We use bar chart to present the distribution as below:
dominant1 <- setNames(cbind(as.data.frame(colours1), rep("Mountain", length(colours1))), c("Colours", "Image"))
dominant2 <- setNames(cbind(as.data.frame(colours2), rep("Cat", length(colours2))), c("Colours", "Image"))
dominant3 <- setNames(cbind(as.data.frame(colours3), rep("Beach", length(colours3))), c("Colours", "Image"))
dominant4 <- setNames(cbind(as.data.frame(colours4),rep("City", length(colours4))), c("Colours", "Image"))
dominant5 <- setNames(cbind(as.data.frame(colours5), rep("Street", length(colours5))), c("Colours", "Image"))
dominant <- rbind(dominant1, dominant2, dominant3, dominant4, dominant5)

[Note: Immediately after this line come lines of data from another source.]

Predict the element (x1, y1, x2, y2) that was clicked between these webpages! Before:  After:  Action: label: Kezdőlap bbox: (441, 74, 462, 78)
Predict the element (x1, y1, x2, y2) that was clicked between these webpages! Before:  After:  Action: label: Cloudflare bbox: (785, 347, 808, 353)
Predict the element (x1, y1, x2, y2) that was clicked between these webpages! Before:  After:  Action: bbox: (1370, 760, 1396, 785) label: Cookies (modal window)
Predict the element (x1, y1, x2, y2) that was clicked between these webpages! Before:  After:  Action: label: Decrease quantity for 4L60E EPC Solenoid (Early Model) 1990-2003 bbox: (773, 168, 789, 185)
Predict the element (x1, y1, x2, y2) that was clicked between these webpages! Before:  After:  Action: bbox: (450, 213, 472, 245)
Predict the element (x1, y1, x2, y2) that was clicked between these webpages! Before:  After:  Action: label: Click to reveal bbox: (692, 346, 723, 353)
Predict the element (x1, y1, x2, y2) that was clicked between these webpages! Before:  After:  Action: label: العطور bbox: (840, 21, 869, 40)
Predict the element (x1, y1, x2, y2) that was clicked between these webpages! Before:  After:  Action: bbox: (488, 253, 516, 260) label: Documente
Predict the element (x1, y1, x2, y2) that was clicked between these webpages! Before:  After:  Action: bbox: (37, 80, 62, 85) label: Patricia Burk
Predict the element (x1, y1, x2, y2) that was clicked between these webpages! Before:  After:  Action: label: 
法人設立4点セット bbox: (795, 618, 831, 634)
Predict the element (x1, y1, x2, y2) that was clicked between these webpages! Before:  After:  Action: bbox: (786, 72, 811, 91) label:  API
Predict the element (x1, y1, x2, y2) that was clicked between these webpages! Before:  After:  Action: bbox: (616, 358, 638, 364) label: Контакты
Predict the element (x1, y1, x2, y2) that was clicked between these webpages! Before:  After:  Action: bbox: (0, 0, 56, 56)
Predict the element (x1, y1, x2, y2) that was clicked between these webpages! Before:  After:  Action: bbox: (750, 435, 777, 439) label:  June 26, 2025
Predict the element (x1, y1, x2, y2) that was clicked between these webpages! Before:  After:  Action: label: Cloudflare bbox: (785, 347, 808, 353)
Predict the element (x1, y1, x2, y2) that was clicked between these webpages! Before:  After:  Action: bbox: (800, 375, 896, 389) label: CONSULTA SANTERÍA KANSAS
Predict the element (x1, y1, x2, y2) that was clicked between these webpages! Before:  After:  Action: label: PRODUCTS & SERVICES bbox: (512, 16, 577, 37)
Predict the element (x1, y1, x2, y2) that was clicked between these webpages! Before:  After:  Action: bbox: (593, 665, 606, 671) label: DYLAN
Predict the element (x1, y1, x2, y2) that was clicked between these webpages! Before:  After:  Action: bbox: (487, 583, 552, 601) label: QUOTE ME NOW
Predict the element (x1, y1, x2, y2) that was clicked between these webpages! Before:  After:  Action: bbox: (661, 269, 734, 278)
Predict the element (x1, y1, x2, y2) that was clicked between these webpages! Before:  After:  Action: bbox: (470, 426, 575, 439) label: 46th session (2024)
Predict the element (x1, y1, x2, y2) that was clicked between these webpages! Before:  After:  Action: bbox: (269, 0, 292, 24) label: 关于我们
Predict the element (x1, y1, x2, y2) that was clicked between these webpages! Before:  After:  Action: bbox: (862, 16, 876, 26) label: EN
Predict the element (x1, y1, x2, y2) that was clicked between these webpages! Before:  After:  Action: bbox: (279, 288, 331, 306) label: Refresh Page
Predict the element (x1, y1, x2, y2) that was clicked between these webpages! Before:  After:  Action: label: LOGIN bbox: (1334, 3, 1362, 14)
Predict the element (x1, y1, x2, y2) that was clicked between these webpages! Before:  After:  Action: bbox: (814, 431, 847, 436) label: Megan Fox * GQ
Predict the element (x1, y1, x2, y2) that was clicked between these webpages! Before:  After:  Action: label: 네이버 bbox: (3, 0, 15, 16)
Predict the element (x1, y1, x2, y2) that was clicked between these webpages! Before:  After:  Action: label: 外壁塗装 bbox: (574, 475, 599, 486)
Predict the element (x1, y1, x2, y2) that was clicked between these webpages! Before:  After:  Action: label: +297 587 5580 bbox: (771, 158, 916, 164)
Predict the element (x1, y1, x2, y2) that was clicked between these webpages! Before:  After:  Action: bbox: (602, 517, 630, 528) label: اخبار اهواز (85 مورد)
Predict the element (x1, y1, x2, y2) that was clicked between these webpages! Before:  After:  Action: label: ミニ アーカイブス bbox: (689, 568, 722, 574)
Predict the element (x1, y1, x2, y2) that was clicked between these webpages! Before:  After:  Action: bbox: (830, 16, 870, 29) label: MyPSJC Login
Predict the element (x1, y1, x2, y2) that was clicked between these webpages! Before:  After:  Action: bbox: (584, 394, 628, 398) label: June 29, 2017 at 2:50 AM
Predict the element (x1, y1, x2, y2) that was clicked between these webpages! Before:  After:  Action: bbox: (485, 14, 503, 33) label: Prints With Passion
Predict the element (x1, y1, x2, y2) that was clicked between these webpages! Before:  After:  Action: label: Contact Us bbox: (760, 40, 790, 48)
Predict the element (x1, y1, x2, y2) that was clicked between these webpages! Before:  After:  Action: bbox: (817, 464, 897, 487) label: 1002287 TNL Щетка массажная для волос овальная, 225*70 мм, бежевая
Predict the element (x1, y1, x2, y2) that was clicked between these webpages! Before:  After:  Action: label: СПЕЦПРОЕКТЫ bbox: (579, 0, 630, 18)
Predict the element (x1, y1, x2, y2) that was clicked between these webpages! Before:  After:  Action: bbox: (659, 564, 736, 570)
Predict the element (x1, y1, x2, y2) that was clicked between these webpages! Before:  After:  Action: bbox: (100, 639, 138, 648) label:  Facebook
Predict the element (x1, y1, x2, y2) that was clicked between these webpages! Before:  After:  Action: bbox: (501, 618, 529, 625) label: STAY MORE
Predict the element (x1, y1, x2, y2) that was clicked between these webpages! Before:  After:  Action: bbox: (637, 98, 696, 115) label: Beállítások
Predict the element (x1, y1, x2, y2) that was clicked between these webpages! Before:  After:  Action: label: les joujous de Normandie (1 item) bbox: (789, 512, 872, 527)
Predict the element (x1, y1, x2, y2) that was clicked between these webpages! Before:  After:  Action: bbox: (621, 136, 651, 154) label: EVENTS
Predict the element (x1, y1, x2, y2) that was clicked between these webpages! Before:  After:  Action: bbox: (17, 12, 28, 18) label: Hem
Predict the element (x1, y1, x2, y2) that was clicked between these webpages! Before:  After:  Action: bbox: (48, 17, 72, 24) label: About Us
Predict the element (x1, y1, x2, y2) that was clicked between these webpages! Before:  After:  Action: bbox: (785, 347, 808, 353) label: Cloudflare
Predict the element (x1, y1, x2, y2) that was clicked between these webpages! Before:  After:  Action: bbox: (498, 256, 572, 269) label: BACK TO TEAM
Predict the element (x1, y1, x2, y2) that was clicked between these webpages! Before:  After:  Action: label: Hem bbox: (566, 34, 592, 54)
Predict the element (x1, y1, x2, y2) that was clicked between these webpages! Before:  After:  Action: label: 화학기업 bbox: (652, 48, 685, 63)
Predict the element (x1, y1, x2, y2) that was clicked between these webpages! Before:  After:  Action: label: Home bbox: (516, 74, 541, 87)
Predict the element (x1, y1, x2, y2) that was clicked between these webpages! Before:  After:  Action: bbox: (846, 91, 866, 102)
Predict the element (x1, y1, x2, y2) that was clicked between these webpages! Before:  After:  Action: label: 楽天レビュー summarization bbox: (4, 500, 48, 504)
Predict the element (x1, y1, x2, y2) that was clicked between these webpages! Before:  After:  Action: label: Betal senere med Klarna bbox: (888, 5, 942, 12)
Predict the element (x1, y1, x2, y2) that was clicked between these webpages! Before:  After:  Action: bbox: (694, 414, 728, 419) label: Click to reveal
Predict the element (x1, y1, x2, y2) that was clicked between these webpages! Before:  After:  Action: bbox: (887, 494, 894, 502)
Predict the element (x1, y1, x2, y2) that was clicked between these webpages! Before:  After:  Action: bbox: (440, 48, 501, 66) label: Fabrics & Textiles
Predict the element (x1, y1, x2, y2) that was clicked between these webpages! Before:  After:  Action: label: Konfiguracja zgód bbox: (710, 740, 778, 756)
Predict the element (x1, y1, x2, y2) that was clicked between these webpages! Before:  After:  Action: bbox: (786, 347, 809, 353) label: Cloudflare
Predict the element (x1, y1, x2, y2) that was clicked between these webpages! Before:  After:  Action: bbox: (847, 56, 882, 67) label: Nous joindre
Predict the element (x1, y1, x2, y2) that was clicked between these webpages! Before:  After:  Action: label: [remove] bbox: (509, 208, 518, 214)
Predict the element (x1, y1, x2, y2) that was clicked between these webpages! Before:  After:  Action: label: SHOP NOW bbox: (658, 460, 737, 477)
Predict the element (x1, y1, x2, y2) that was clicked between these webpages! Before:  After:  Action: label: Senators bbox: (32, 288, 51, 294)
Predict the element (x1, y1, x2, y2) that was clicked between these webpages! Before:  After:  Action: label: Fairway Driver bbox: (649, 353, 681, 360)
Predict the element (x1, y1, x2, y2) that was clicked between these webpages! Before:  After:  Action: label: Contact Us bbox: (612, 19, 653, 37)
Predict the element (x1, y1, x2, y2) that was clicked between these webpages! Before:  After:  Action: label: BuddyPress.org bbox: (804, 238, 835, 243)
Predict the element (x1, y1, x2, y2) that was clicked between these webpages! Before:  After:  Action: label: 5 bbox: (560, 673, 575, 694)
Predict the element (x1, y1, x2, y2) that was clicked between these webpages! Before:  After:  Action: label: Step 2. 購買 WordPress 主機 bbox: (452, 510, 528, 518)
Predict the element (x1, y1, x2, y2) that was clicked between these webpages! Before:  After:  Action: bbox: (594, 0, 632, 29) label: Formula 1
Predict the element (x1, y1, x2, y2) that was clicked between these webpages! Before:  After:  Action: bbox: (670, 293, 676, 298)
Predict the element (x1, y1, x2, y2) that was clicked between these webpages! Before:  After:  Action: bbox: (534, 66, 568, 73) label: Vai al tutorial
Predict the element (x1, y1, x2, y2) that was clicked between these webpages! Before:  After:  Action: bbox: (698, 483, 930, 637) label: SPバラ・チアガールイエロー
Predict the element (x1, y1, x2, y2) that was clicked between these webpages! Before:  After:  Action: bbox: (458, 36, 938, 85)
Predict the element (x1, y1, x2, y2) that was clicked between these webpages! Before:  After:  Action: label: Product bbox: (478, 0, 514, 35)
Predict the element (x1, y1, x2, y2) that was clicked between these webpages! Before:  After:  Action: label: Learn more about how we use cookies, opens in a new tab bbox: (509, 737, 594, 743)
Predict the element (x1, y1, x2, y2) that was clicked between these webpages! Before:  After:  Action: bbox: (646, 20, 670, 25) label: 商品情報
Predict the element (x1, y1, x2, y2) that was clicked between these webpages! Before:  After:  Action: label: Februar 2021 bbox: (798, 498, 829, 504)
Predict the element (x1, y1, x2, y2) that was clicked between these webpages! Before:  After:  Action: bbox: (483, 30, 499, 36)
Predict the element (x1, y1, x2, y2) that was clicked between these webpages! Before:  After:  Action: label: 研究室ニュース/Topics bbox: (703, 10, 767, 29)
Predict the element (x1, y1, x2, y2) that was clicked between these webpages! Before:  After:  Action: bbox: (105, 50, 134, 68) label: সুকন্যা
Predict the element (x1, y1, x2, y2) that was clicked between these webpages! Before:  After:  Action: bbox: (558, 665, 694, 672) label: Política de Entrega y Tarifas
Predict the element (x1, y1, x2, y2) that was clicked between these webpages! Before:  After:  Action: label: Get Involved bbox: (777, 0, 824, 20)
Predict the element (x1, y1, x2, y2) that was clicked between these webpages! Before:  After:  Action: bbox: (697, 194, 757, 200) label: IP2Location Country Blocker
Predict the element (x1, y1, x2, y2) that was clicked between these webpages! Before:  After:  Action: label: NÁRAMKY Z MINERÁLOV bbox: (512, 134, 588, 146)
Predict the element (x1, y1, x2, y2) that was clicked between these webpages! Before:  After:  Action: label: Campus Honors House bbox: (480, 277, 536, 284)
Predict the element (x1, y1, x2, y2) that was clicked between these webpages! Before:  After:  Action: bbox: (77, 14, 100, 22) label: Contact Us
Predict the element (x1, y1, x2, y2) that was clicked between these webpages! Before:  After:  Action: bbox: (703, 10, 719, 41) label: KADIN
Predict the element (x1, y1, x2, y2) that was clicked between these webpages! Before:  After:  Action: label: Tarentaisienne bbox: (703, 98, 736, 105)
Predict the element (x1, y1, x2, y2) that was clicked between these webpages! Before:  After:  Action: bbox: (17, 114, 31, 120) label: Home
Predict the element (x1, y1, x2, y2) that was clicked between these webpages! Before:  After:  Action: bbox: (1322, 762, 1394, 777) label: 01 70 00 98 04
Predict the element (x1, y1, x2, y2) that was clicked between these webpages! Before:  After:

First we install package: library(ggplot2), then we use ggplot to show the color distribution:
library(ggplot2)
ggplot() + geom_bar(data = dominant,
aes(x = Image,
fill = Colours)) +
scale_fill_manual(values = c( "#10100E", "#161A23", "#1F1715", "#23232B", "#27160F",
"#2B2321", "#36372C", "#37484F", "#514748", "#566464",
"#655466", "#6D86AE", "#765A45", "#798385", "#8397BA",
"#887B72", "#8D7362", "#97ACCB", "#AFB0B2", "#B07861",
"#B3C3DC", "#B4B9BD", "#BEAEA1", "#C3B29E", "#D3BA9B",
"#D8E4F2", "#DBA57F", "#EDE6DC", "#F09B27", "#FBFDFC",
"#C1AB94", "#DAD4BE", "#DAD4BE","#E5B091", "#FBFDFC"))
##4 Conclusion
This paper shows application in cluster analysis - we can not only analyze numerical data but also create funny pictures that inspire more poeple to create their own special photos.